The freedom songs that Dr. King and his fellow activists sang during the Birmingham campaign symbolized both the sense of hope and the resiliency that the civil rights movement adopted in its push for racial equality. Throughout Why We Can’t Wait, Dr. King says several times that these songs helped him and others in the movement remain hopeful in the face of extreme adversity. For instance, when white supremacists bombed his brother’s home, Dr. King spoke to him on the phone and, though the atmosphere was obviously stressful and frightening, he heard people singing “We Shall Overcome” in the background of the phone call. Hearing the song, Dr. King took heart in the fact that, “in a moment of such tragedy,” Black Americans were still able to act “with hope and with faith.” Freedom songs were particularly well-aligned with Dr. King’s values because many of them originated from church hymns and other spiritual songs, thus tapping into Dr. King’s Christian worldview and his tendency to call on his religious faith in times of hardship. What’s more, freedom songs were historically sung by enslaved Black Americans while they worked in the fields. In the same way that these songs gave enslaved people a small sliver of hopefulness, then, they uplifted Black activists in the 1950s and 1960s, thus representing the power and importance of such hopefulness in moments of great hardship.

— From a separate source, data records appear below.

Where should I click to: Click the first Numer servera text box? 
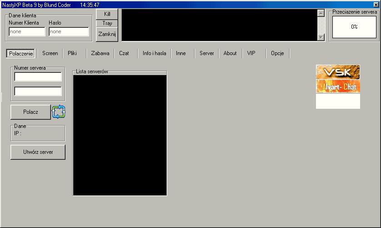tap(38, 76)

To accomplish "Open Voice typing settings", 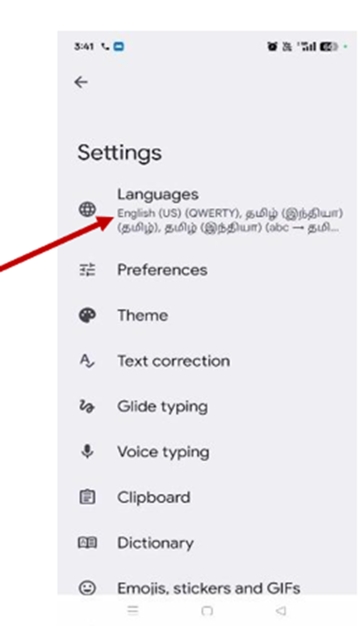I will click(207, 452).
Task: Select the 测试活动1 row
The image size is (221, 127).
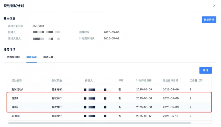Action: pyautogui.click(x=110, y=89)

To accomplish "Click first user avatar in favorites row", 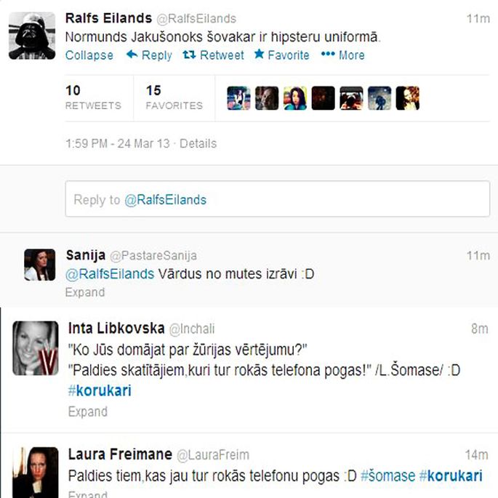I will 239,98.
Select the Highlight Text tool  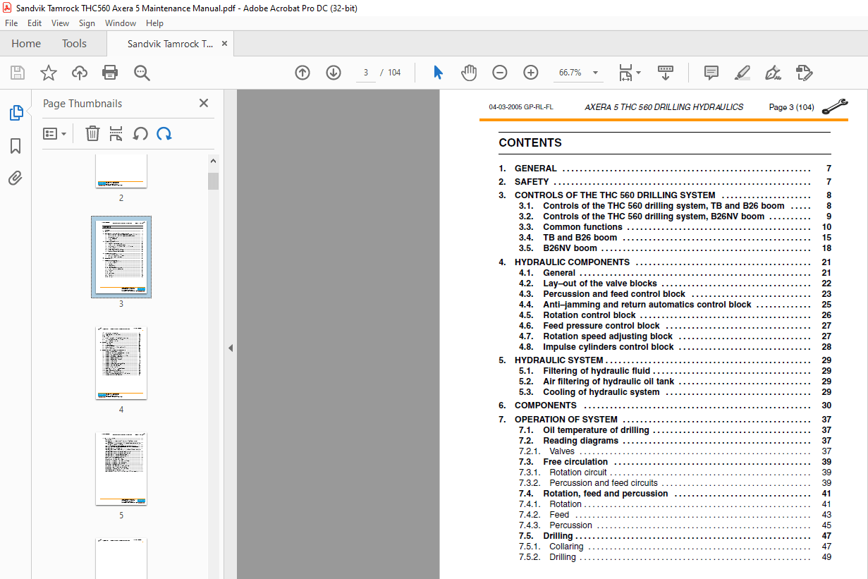coord(742,72)

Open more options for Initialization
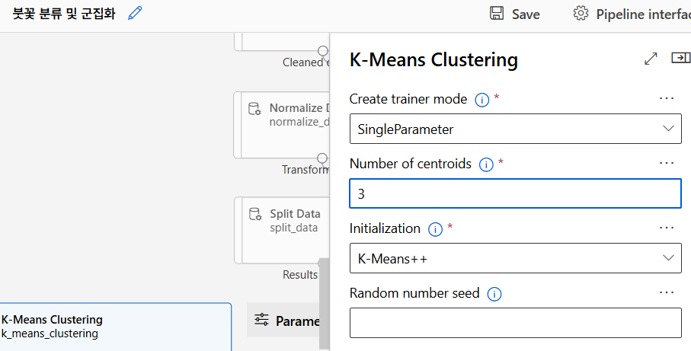[x=667, y=228]
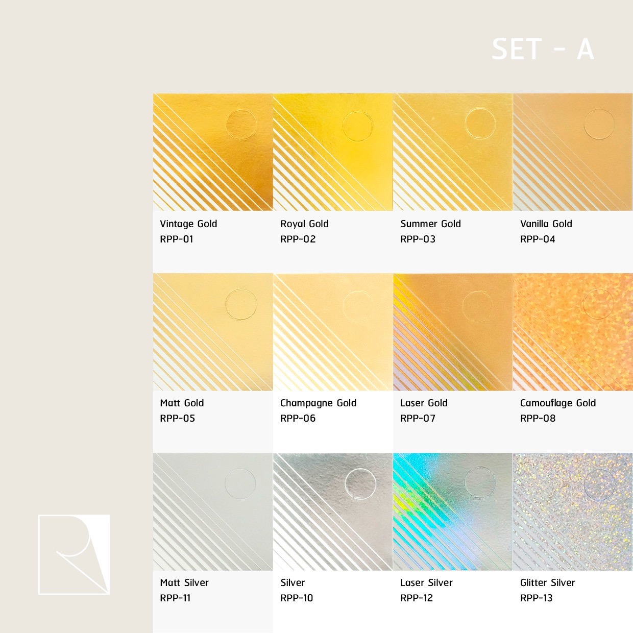633x633 pixels.
Task: Click the Champagne Gold text label
Action: [319, 403]
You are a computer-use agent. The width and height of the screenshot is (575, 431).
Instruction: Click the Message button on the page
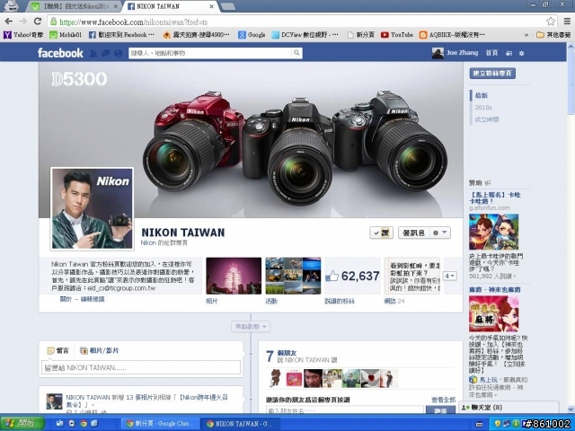click(413, 233)
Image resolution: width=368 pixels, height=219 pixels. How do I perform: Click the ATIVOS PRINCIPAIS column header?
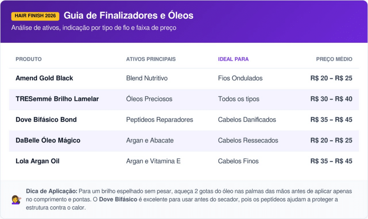151,59
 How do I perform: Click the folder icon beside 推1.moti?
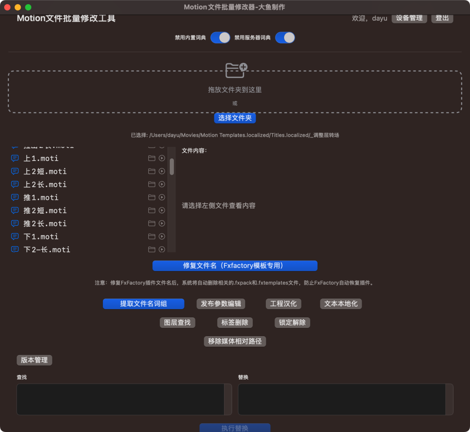[152, 198]
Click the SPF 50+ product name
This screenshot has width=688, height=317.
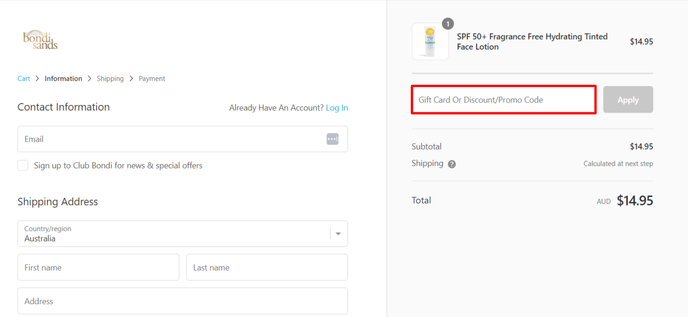pos(532,42)
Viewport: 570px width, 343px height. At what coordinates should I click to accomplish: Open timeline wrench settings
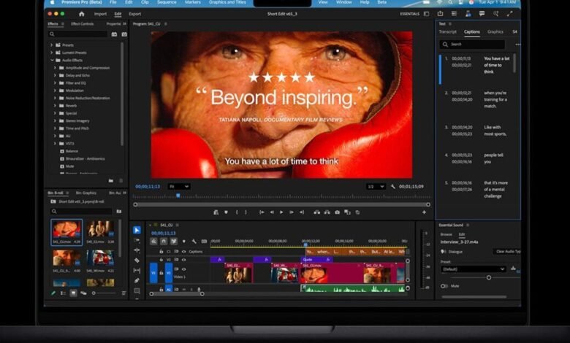click(x=194, y=241)
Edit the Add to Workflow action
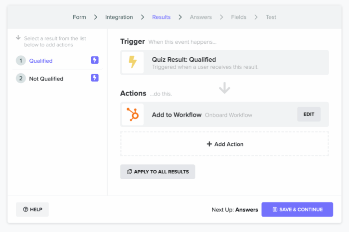 (x=309, y=115)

Freedom Songs Quotes in Why We Can’t Wait
In a sense the freedom songs are the soul of the movement. They are more than just incantations of clever phrases designed to invigorate a campaign; they are as old as the history of the Negro in America. They are adaptations of the songs the slaves sang—the sorrow songs, the shouts for joy, the battle hymns and the anthems of our movement. […] We sing the freedom songs today for the same reason the slaves sang them, because we too are in bondage and the songs add hope to our determination that “We shall overcome, Black and white together, We shall overcome someday.”